Un
adolescente en la retaguardia. Memorias de la guerra civil. Plácido María Gil Imirizaldu. Ed.
Encuentro, Madrid 2006
Cuando estalló la guerra civil española,
en julio de 1936, Miguel Gil Imirizaldu era un joven novicio benedictino de 15
años, en el monasterio de Pueyo, cerca de Barbastro, en la provincia de Huesca.
En los primeros días de la guerra una
columna de anarquistas se dirigió al convento y apresó a todos los religiosos, que
fueron encerrados en el colegio de los escolapios de la ciudad del somontano aragonés,
junto a otros religiosos y algunos seglares.
Entre el 2 y el 18 de agosto de 1936 los milicianos asesinaron, en sucesivas sacas, a 51 claretianos, 18 benedictinos, 10 escolapios, al obispo de la diócesis Florentino Asensio, y a varios laicos reconocidos por su fe cristiana. Entre ellos a Ceferino Giménez Malla, un tratante de caballos de etnia gitana, detenido y condenado a muerte por reprender a unos milicianos que golpeaban despiadadamente a culatazos a un sacerdote.
Escena de la película Un Dios prohibido, sobre los mártires de Barbastro |
Aunque buena parte de los fusilados también
eran muy jóvenes, Miguel Gil era apenas un adolescente y finalmente no fue
llevado al paredón.
Escena de la película Un Dios Prohibido |
Muchos años más tarde, Miguel escribió
estas memorias, en las que narra los sucesos de los que fue testigo durante esa
guerra fratricida. Sorprende la precisión de sus recuerdos, la elegante
sencillez de su estilo, y la fina caridad cristiana con que describe los
hechos, sin sombra de rencor y cubriendo con un manto de piedad las atrocidades
de quienes causaron tanto sufrimiento.
Al fin liberado de su encierro, los
anarquistas pusieron a Miguel a trabajar a su servicio, también con ánimo de
convencerle de que abandonara su fe. Vivió el primer año de la guerra
acompañando a la brigada anarquista, sirviéndoles como camarero en Barbastro.
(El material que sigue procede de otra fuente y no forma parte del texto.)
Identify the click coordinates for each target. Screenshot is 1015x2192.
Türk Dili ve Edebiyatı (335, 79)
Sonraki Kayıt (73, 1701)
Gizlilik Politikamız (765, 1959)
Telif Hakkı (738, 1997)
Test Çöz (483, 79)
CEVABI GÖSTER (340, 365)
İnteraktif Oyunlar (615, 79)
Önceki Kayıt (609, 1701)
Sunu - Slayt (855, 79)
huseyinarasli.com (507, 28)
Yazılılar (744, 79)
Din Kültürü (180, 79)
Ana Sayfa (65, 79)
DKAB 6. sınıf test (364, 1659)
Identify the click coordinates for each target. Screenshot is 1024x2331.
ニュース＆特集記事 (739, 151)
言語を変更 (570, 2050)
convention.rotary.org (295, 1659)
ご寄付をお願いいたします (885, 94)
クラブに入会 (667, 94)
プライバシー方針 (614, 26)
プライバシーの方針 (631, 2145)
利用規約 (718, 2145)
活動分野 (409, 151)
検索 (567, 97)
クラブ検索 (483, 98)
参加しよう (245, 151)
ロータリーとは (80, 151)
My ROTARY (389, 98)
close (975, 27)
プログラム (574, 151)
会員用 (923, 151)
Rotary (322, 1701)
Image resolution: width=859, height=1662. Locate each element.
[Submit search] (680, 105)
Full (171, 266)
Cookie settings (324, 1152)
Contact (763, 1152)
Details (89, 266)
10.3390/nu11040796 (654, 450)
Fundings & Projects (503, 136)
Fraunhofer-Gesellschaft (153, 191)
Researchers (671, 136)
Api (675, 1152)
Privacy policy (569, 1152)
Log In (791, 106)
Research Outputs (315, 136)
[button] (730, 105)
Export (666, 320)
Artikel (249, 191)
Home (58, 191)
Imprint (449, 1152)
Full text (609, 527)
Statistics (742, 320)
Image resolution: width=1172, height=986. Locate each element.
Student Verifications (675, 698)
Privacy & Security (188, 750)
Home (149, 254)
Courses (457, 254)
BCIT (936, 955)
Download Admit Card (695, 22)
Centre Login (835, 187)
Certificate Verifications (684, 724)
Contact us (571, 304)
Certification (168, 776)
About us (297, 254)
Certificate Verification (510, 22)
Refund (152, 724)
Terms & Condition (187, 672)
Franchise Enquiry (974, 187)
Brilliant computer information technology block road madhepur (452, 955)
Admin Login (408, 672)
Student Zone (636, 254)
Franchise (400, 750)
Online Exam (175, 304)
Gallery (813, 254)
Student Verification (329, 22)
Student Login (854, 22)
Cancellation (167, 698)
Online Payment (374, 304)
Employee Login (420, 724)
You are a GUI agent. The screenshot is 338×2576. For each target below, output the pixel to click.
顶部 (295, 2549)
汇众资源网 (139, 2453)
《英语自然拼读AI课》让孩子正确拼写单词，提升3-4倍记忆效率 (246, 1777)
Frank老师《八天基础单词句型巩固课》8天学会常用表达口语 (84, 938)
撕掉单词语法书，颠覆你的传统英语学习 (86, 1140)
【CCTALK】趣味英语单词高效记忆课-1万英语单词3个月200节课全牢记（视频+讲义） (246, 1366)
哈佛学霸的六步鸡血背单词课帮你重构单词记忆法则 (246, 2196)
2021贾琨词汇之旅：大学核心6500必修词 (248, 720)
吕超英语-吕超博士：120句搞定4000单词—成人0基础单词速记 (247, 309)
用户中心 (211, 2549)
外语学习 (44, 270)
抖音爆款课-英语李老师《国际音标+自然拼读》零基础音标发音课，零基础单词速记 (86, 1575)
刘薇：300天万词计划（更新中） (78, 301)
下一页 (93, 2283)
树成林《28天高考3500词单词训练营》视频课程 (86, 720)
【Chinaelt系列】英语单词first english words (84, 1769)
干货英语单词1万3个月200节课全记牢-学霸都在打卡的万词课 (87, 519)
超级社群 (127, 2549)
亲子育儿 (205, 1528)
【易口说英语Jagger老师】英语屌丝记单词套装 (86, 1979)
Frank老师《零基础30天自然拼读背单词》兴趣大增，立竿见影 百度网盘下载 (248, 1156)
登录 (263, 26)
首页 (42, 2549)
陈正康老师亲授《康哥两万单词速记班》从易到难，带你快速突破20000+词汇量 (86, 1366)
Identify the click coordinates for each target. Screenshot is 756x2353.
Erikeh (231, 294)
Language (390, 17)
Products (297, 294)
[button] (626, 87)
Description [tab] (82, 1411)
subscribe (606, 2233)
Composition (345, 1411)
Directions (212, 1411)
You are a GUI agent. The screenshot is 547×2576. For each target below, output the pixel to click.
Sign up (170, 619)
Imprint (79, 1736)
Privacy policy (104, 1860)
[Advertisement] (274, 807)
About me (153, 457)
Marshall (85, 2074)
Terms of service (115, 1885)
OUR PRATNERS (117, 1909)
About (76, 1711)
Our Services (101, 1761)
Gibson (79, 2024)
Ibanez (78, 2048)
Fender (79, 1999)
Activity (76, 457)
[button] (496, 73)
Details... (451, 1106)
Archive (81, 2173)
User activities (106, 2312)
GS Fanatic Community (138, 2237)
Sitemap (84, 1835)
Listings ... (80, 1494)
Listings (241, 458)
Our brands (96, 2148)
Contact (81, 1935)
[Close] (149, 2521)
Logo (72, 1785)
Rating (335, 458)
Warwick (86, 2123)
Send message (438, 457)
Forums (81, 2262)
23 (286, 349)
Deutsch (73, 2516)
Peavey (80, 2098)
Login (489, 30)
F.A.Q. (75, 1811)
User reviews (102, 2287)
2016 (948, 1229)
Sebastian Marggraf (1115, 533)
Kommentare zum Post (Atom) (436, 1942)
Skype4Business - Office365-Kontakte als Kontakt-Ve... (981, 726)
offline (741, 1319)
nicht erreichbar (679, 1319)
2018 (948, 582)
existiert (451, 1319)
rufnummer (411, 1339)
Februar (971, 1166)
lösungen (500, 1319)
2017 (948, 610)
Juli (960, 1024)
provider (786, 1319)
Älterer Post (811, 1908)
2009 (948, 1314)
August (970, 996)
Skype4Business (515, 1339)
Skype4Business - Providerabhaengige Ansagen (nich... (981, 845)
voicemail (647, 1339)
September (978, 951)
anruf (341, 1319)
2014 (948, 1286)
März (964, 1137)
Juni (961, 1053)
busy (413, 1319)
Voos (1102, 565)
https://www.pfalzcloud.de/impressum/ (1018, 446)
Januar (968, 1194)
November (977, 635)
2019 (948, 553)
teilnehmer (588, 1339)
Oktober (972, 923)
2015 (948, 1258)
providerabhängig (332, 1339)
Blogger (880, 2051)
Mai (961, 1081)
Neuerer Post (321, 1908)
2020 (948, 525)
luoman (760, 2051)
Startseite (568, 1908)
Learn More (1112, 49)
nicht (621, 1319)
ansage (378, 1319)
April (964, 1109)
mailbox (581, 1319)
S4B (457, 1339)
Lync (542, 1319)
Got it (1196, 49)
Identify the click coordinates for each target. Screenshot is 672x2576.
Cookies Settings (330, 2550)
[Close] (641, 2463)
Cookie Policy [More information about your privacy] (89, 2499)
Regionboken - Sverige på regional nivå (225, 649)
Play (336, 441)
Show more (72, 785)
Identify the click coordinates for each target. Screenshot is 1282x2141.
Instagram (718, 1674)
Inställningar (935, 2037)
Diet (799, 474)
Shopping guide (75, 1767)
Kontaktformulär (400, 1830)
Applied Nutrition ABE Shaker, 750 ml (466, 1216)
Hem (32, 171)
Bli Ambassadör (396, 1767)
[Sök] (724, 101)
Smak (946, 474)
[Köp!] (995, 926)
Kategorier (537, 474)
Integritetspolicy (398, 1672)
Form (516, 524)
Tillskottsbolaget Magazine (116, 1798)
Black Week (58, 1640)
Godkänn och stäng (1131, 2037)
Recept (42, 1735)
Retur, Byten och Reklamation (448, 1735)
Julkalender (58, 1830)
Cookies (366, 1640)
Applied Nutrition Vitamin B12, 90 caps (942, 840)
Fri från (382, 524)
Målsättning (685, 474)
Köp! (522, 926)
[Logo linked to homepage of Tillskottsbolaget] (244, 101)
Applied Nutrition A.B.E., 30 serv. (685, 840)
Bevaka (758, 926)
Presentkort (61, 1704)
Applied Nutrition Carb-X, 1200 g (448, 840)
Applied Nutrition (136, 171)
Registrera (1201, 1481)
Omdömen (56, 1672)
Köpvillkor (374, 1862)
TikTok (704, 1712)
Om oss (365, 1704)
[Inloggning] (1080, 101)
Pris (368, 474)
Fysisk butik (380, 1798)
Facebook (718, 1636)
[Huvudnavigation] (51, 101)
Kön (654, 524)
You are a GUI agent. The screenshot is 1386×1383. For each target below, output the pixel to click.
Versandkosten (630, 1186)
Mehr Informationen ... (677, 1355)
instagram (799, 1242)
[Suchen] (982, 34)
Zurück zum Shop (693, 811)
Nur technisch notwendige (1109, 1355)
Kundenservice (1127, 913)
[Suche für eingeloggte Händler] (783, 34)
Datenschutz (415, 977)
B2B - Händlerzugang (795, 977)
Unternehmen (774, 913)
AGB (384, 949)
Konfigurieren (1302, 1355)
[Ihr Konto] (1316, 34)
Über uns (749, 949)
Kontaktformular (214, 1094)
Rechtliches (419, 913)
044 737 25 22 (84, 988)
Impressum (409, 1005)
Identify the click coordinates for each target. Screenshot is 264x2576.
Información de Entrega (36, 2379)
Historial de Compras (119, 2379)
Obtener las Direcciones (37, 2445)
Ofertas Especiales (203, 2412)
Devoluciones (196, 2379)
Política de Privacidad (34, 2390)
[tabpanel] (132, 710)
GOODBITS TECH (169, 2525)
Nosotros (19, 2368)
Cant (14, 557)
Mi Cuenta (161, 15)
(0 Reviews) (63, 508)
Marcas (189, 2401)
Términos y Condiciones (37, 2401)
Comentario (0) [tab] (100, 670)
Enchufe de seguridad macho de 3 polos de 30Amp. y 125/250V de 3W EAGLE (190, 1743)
Soportó con fortaleza las pruebas a que era sometido, manteniendo viva su fe en
aquel ambiente anticristiano. Sin duda afirmó su decisión de mantenerse fiel a
Jesucristo el ejemplo de entereza con que sus compañeros habían afrontado las
brutalidades y el martirio.
A medida que el frente de guerra avanzaba,
Miguel retrocedía con las tropas republicanas. De Barbastro, donde estuvo los
primeros meses, pasó a Caspe, donde conoció a Líster. Más tarde llegó a Poal,
en la plana de Urgel, donde fue acogido por una familia de convicciones
cristianas.
La tensión del momento en que los
nacionales van a entrar en el pueblo, el miedo a quedar entre dos fuegos,
quedan reflejados con viveza y realismo. Finalmente, los soldados del ejército
rojo abandonaron el pueblo, y los nacionales entraron sin derramamiento de sangre.
Es significativa la
descripción que hace Miguel del ambiente que se encuentra al llegar por primera
vez al campamento de los nacionales, en las afueras del pueblo, tan distinto de
lo que había vivido entre anarquistas y milicianos.
Ya libre y a salvo
al otro lado de la línea del frente, Miguel pudo regresar a su pueblo, Lumbier,
y abrazar a sus padres, a quienes habían
llegado las noticias de los asesinatos de Barbastro y le habían dado por
muerto. La descripción del cariñoso recibimiento que le dispensó todo el pueblo
es muy emocionante.
Poco después Miguel ingresó
como monje en el monasterio de Valvanera, donde recibió el nombre de Plácido.
Posteriormente se trasladó a la abadía benedectina de Leyre, en Navarra.
Es quizá uno de los mejores libros que he
leído sobre esos tristes años. Es un relato objetivo: el protagonista se limita
a contar lo que vio y vivió, con sencillez y sin apasionamientos. Es un relato
que emociona: describe sucesos y personas con una mirada serena, misericordiosa
y comprensiva, libre de odios y rencores. Sus nítidos recuerdos permiten al
lector introducirse en los hechos tal y como sucedían ante su vista, revivir
aquellos ambientes, y sentir las emociones que bullían en el alma de aquel
joven adolescente.
Al hilo de la lectura la mente no tiene
más remedio que pararse a reflexionar sobre el origen de esa finura de espíritu
que aletea entre las páginas. Un espíritu, el del joven protagonista y el del
ya maduro redactor que escribe sus recuerdos, que parece elevarse por encima de
los sucesos y tender sobre ellos un bálsamo purificador. Un espíritu que entra en creciente resonancia con el Espíritu de Dios, que es misericordioso y compasivo.